----- PASSAGE TO READ -----

Received: 12 Apr 2024 – Discussion started: 27 May 2024

Publisher's note: Copernicus Publications remains neutral with regard to jurisdictional claims made in the text, published maps, institutional affiliations, or any other geographical representation in this preprint. The responsibility to include appropriate place names lies with the authors.

Download & links

Andri Simeon, Cristina Pérez-Guillén, Michele Volpi, Christine Seupel, and Alec van Herwijnen

Status: final response (author comments only)

CEC1:
'Comment on gmd-2024-76', Juan Antonio Añel, 15 Jun 2024

Dear authors,

Unfortunately, after checking your manuscript, it has come to our attention that it does not comply with our "Code and Data Policy".

https://www.geoscientific-model-development.net/policies/code_and_data_policy.html
The problem is that you have not published the code and data necessary to replicate your manuscript. Our policy clearly states that all the code and data used in a manuscript must be published at the submission time in one of the acceptable repositories listed in our policy, and that the Code and Data Availability section must contain the details (links and DOIs) for such repositories. Instead this section in your manuscript reads "The code and data to develop the final models used in this study will be made available on GitLab and EnviDat"
You have provided internally a internet address containing part of these assets (not all of them, according to my understanding). This is not enough. First, the WSL server is not a repository that complies with the standards required for scientific publication; second, all the information must be available to every potential reader in Discussions to facilitate the peer-review and comments by the community, and sharing it privately with the editors fails to comply with the Discussions peer-review process.

----- DATA ROWS -----

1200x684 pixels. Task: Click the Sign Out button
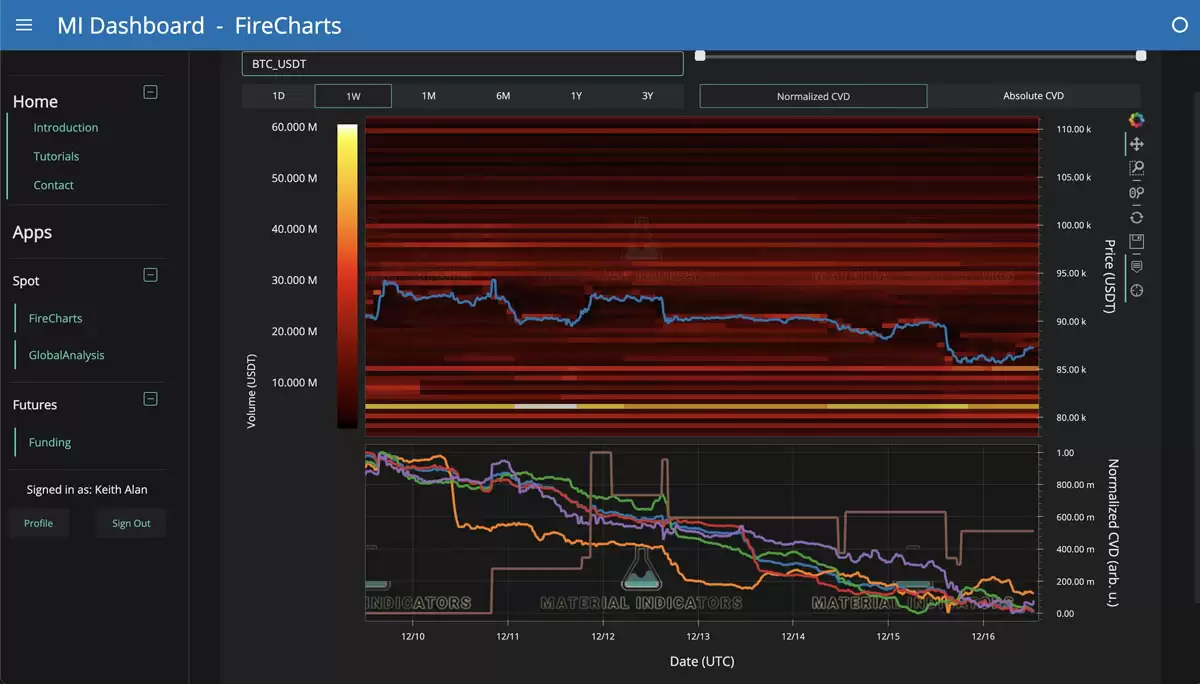[x=130, y=522]
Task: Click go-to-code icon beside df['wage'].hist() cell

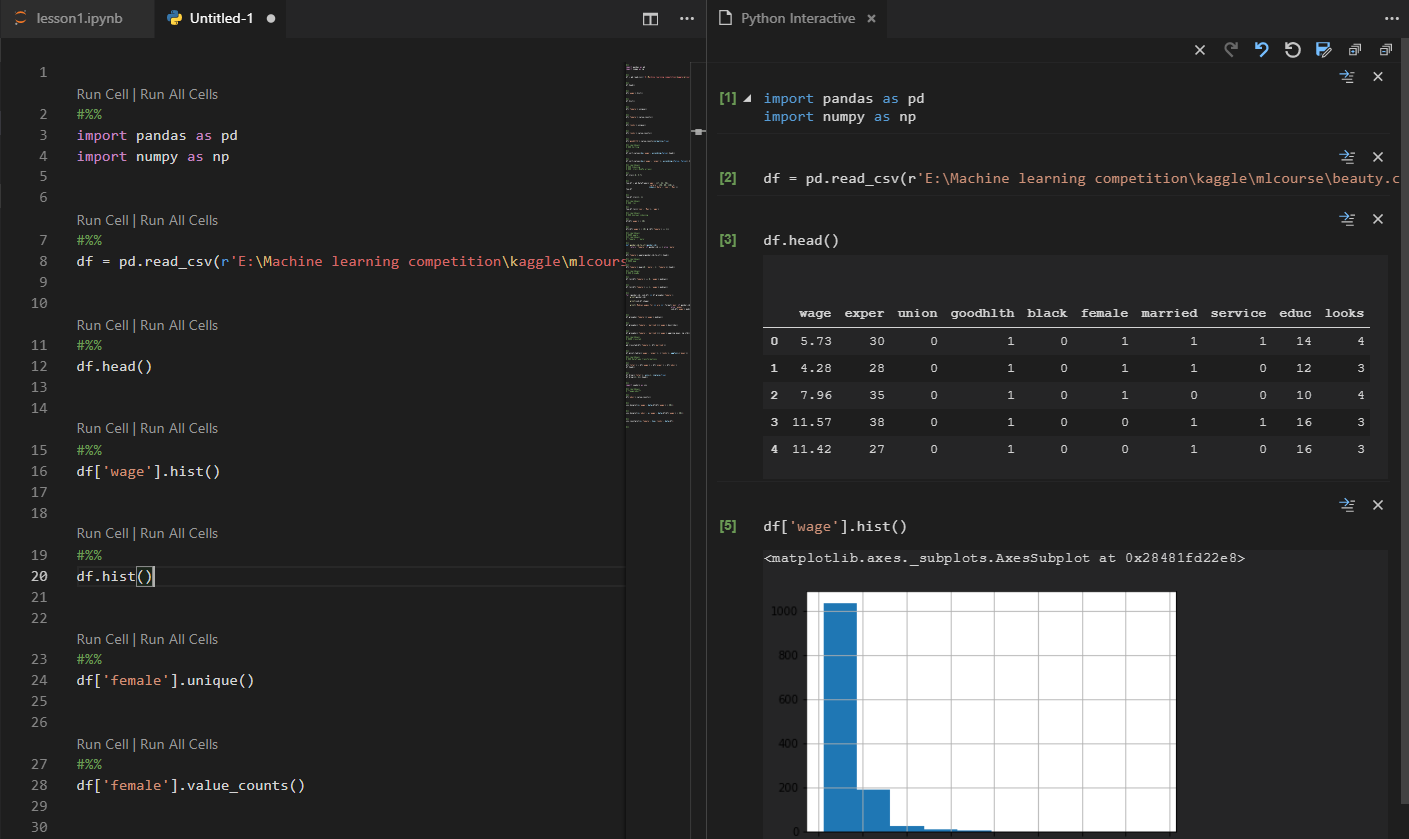Action: [1346, 505]
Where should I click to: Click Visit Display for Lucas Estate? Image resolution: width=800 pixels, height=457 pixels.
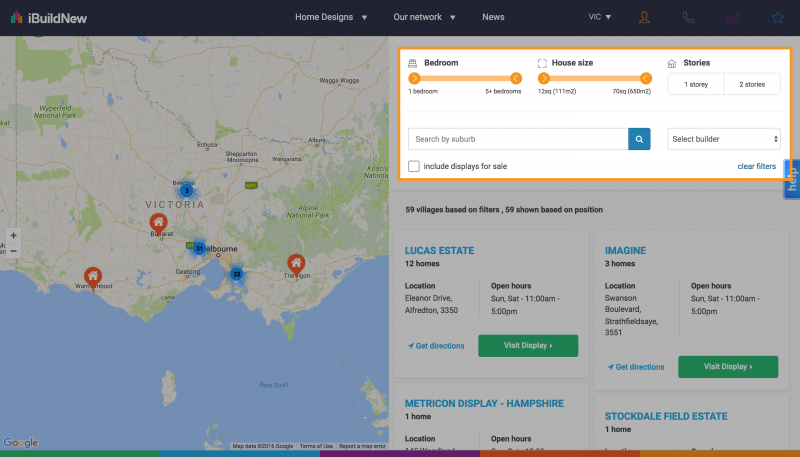tap(528, 345)
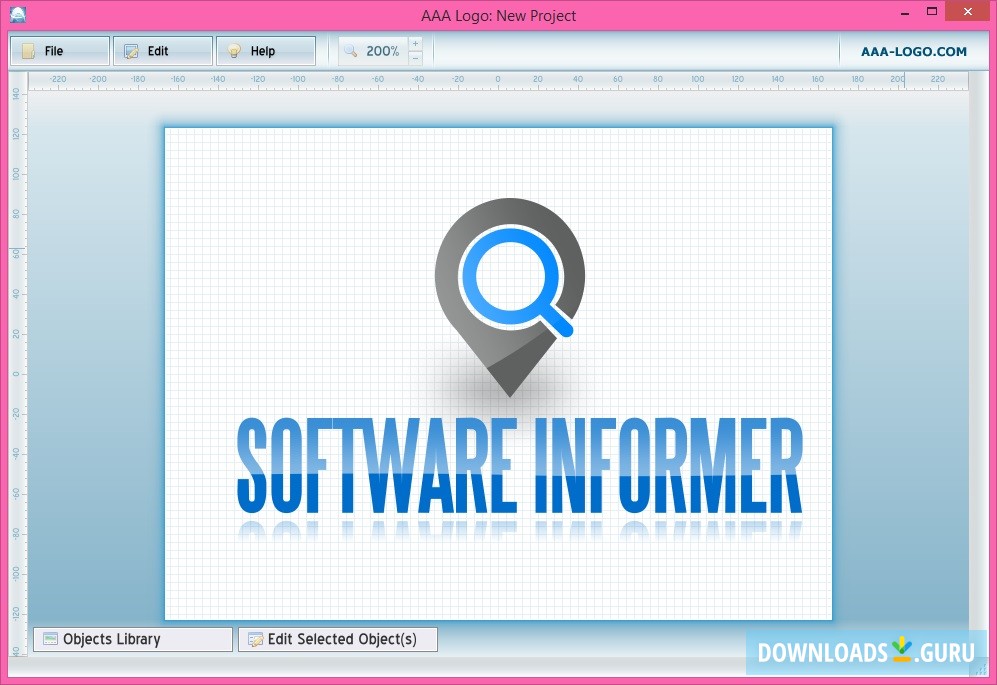Open the File menu
Screen dimensions: 997x685
pos(59,51)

-----

**JOB**:
For each statement below, answer yes or no according to the code and data policy comment, and quote the exact words from it that decide the answer.
1. The manuscript's Code and Data Availability section says the code and data will be made available on GitLab and EnviDat.
2. The WSL server meets the standards required for scientific publication.
3. Sharing the assets privately with the editors complies with the Discussions peer-review process.

**RESULT OF THIS TASK**:
1. Yes: "The code and data to develop the final models used in this study will be made available on GitLab and EnviDat"
2. No: "the WSL server is not a repository that complies with the standards required for scientific publication"
3. No: "sharing it privately with the editors fails to comply with the Discussions peer-review process"